Publication information
- Creator(s): The Dinelli brothers
- Other contributors: Sam Fair Charles Gordon George Drysdale
- First appearance: Issue 1 (30 July 1938)
- Last appearance: issue 3185 (2003)
- Also appeared in: The Beano Annual
- Current status: Discontinued

Main Character
- Name: Tommy
- Family: Babe (sister) Clanky (pet) Ironsides (pet) Professor Lee (creator/father)

= Tin-Can Tommy =

British comic strip

Tin-Can Tommy (The Clockwork Boy) was a comic strip in the UK comic The Beano, featuring Tommy, the clockwork 'son' of Professor Lee and his wife. He first appeared on the back page of issue 1, dated 30 July 1938, where we learn that he was built due to the death of their own son a year earlier (a concept which predates Astro Boy).

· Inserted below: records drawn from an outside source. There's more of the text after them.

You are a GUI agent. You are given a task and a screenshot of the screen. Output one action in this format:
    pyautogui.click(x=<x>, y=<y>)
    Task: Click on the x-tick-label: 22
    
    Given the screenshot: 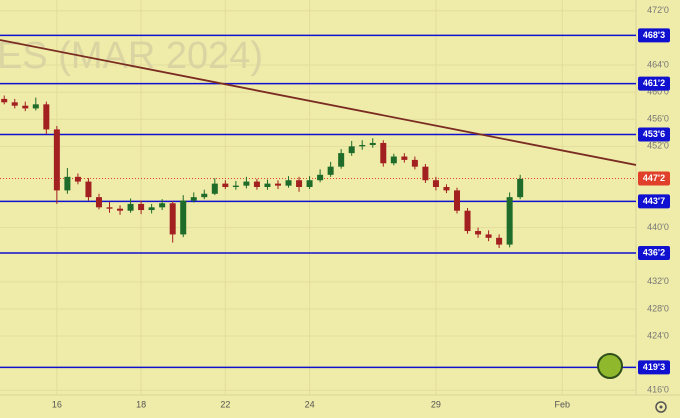 What is the action you would take?
    pyautogui.click(x=225, y=404)
    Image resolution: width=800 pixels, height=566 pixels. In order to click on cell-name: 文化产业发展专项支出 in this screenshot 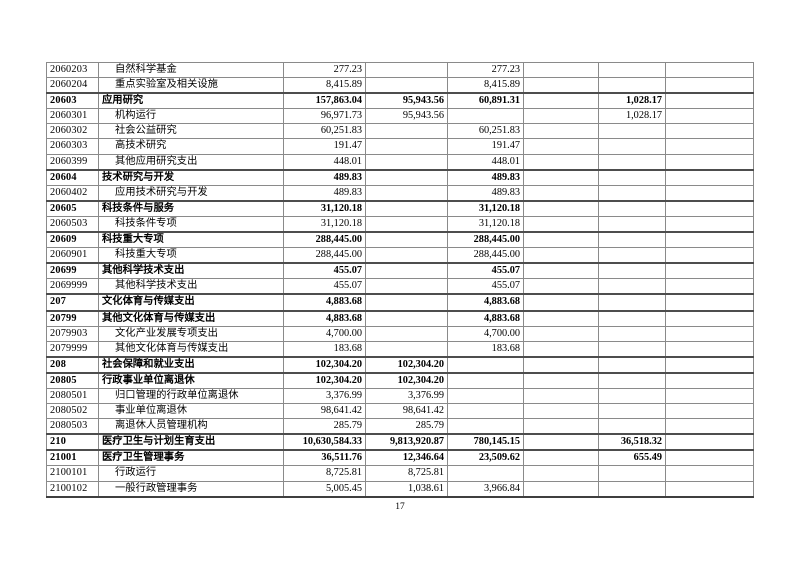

A few years later came the addition of a clockwork sister called Babe, a pet cat called Clanky, and a horse called Ironsides. The strip was created by the Italian Dinelli brothers, but they disappeared in France at the start of World War II. The strip was taken over by one of DC Thomson's own artists after issue 69 with new strips being drawn by Sam Fair, Charles Gordon and George Drysdale. The strip continued until issue No 303 in 1947.

In issue 3185 (dated August 2003) Tin Can Tommy met Bea, Dennis the Menace's baby sister for the comic's 65th anniversary.